His golden heir. His pride. So stupid. So greedy. Gambling the empire on red.

Dizzy, he grabbed the second stack.

Photos.

Crystal clear. Gut-punching.

Isabella—lost in drugs and filth. Tangled with strangers in penthouse suites and private clubs. Eyes vacant.

Memory card beside them. Full videos.

Pride. Discipline. Legacy.

Smashed to dust by paper and pixels.

Downstairs, orchestra warming up. Laughter floating like another planet.

Study? Tomb silent.

Color drained from his face—yellow as old newsprint.

Fingers crushed the papers. Nails dug into palms. Blood. Didn't feel it.

His world didn't tilt.

It exploded.

He could almost hear Victor whispering:

Look at your masterpieces, Mr. Williams. This is what your "discipline" grew. You built a castle on rot.

Rage?

Yeah.

A white-hot inferno. Wanted to storm downstairs, choke Edgar, lock Isabella in a tower.

But rage lasted a heartbeat.

Then came the avalanche—failure.

Total. Soul-crushing.

He'd controlled everything. Demanded perfection.

Now? He'd never controlled shit.

His parenting? Joke.

His authority? Delusion.

His precious reputation? Tissue paper.

Soon the whole city would laugh.

Shame.

Bile-in-the-throat shame.

Those photos flashed—overlaid with baby Isabella's giggle, her first dance recital hug.

He gagged.

Debt numbers coiled around his heart like pythons.

Despair.

Bottomless.

Everything he lived for—gone.

Why grind a lifetime?

For these kids who gutted his empire and humiliated him?

For the gala crowd about to whisper behind champagne flutes?

The mental blow buckled his knees. He gripped the desk, gasping like a fish.

Emcee downstairs calling him to the stage.

Voice warped, miles away.

He couldn't go.

Couldn't face the eyes—some already knowing.

His lifetime image? About to shatter into dust finer than powder.

He stumbled out of the study. Dodged staff. Fled upstairs to the master bedroom.

The louder the party, the deeper his silence.

·······

Gala ended weird.

Host never showed.

Butler—awkward—announced Mr. Williams taken ill. Event over.

Guests filed out, buzzing with curiosity and mild annoyance.

Mansion fell heavy. Suffocating quiet.

Edgar and Isabella felt the storm but didn't know the eye.

They knocked on Dad's door.

Only answer: a beastly, hoarse "GET OUT!"

Deep night.

Old Williams sat in the dark. Statue crumbling fast.

Rage, shame, despair—all settled into nothing.

He reviewed his life: cold deals, iron rules, this ugly end.

What was left?

He stood. Shuffled to the bathroom.

Movements slow. Wind-up toy running down.

Turned the tap. Hot water roared into the huge porcelain tub.

Steam rose. Blurred the mirror. Blurred his eyes.

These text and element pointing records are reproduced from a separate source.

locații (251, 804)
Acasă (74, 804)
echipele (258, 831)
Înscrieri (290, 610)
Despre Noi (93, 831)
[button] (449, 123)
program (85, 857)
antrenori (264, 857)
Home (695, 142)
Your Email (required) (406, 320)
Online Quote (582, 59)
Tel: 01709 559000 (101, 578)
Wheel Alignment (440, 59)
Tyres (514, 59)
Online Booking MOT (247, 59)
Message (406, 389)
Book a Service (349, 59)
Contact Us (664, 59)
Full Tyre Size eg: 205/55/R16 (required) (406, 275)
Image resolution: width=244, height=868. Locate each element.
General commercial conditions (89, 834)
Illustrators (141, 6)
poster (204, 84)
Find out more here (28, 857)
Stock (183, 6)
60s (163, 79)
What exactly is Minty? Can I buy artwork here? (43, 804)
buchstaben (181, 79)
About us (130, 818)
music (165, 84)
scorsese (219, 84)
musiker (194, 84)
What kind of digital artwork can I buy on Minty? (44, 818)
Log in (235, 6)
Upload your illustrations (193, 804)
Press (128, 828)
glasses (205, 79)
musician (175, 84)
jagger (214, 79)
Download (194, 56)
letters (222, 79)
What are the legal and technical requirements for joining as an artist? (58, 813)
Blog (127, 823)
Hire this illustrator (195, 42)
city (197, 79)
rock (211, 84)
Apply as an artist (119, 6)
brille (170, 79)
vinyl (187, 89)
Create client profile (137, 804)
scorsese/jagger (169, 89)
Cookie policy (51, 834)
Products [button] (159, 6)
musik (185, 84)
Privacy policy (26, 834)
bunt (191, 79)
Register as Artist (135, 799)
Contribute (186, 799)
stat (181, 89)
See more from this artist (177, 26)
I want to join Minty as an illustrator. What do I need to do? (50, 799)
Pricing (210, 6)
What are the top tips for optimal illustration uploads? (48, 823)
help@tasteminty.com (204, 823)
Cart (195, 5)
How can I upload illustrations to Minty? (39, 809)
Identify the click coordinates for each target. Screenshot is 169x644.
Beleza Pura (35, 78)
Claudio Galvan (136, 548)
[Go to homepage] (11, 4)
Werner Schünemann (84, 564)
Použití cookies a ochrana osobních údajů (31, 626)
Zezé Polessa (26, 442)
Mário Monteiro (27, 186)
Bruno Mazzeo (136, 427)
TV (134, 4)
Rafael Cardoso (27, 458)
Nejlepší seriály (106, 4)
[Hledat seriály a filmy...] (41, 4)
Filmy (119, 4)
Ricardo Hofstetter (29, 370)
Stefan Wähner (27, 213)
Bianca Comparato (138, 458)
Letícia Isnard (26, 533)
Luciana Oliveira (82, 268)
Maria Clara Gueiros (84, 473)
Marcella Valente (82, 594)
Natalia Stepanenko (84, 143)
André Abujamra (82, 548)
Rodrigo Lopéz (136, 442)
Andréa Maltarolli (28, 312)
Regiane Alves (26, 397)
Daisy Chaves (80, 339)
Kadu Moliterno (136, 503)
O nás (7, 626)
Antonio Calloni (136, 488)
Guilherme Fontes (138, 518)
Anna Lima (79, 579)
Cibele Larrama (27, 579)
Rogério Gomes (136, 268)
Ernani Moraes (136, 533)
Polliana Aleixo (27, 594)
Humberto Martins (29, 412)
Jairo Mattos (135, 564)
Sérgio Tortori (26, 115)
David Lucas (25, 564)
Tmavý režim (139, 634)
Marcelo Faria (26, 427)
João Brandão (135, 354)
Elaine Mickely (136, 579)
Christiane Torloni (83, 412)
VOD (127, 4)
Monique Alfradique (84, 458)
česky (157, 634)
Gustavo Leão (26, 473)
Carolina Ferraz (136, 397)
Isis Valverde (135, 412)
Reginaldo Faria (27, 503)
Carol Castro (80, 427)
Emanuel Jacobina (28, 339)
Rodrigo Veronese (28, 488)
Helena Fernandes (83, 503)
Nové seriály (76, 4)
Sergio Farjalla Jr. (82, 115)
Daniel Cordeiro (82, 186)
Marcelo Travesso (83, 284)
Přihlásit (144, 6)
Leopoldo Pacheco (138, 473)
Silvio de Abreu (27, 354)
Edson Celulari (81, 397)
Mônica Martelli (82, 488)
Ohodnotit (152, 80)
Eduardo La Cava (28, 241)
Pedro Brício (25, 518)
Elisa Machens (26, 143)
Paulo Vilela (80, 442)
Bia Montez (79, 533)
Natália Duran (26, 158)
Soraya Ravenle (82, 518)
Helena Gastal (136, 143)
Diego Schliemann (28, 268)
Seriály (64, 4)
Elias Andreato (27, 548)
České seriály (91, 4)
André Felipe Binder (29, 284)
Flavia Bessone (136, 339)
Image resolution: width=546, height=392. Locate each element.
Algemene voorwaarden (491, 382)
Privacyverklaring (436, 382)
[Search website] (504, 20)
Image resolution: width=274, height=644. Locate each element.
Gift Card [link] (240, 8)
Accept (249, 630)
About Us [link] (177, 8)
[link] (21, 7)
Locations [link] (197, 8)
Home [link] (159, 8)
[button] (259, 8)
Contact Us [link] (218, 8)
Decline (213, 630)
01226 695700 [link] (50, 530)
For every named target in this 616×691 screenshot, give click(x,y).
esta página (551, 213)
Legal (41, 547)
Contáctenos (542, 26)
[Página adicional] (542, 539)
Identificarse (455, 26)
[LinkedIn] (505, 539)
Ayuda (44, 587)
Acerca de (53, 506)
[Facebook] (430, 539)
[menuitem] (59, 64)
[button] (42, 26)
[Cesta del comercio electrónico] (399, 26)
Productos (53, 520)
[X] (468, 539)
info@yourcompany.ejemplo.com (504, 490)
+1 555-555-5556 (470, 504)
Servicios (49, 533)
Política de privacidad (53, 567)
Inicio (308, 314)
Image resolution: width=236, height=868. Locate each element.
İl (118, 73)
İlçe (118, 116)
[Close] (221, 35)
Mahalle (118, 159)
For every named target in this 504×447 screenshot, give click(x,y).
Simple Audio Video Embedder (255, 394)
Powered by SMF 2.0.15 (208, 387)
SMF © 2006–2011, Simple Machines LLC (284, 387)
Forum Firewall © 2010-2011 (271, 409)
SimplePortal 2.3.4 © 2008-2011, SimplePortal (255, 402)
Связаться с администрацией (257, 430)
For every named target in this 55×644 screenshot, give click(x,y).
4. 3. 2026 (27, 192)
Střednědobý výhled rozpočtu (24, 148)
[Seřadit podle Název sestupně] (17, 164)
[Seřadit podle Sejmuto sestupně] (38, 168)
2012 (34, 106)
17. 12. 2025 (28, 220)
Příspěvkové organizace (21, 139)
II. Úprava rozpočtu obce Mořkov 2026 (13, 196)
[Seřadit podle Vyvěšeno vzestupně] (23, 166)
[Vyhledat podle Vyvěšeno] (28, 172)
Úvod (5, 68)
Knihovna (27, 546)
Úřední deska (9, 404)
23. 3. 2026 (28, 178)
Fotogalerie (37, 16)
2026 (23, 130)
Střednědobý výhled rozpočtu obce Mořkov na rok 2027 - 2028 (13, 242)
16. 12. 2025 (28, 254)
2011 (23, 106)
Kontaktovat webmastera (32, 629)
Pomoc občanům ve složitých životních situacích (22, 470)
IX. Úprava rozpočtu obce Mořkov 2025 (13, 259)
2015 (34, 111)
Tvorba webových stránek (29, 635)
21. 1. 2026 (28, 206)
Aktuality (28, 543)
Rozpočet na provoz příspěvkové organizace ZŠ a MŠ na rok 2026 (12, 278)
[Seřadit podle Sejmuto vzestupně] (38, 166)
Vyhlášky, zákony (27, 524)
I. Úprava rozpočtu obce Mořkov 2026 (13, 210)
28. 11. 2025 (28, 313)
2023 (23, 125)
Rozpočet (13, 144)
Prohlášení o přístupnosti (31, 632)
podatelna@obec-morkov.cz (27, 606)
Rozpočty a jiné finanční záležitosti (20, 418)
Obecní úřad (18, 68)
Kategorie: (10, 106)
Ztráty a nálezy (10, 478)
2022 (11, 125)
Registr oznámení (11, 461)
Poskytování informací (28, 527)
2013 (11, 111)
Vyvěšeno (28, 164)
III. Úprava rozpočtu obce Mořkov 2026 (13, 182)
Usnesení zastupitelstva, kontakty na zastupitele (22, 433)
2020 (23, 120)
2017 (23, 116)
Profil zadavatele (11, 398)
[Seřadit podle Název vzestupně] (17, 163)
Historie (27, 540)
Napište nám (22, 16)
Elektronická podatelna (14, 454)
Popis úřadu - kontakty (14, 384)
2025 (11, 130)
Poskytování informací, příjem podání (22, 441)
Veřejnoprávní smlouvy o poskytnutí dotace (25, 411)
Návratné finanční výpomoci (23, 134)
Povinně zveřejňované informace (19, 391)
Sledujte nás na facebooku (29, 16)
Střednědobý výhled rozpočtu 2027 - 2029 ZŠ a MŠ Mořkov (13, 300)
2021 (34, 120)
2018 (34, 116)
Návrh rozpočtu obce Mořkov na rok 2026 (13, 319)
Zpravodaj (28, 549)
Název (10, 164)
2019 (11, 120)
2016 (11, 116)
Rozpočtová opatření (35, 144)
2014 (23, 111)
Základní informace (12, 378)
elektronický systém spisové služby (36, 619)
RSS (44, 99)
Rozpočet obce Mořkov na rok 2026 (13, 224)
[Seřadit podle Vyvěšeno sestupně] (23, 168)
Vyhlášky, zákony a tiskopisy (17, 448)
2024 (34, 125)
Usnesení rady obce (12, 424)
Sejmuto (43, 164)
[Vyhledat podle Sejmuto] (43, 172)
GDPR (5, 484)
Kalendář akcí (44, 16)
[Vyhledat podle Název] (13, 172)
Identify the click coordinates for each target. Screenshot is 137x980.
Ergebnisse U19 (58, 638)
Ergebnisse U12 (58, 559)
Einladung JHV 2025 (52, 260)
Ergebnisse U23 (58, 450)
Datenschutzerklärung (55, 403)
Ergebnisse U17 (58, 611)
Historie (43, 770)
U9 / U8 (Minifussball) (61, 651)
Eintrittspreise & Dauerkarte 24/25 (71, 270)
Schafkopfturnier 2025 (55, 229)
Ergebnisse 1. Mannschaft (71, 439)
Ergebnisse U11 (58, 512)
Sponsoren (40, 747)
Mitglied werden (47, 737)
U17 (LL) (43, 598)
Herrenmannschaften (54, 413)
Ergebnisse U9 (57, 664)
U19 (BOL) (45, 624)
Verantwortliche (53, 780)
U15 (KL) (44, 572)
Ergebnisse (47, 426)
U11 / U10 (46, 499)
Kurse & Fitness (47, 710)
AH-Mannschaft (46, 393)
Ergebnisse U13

Didn't undress. Stepped in—full tails.

Scalding water wrapped his cold body. Fake comfort.

He slid down. Water over chest. Chin. Face.

Eyes open. Staring at ceiling blur.

Mind flashed glory—then Edgar's timid A+ paper, Isabella's toddler hug…

Overwritten. Torn apart by debt docs and filthy photos.

Water cooled.

Hot to warm to chilly to freezing.

He didn't feel.

Body numb long ago.

Soul died the second he opened that drawer.

This was just a shell still breathing.

Cold crept in—slow, merciless—like Victor's revenge. Sucked the last heat from his bones.

Teeth chattered. Body shook.

Old Williams didn't want to die.

Panic hit. Thrashing to get out.

But Edgar and Isabella were suddenly there.

Two pairs of hands shoved him under.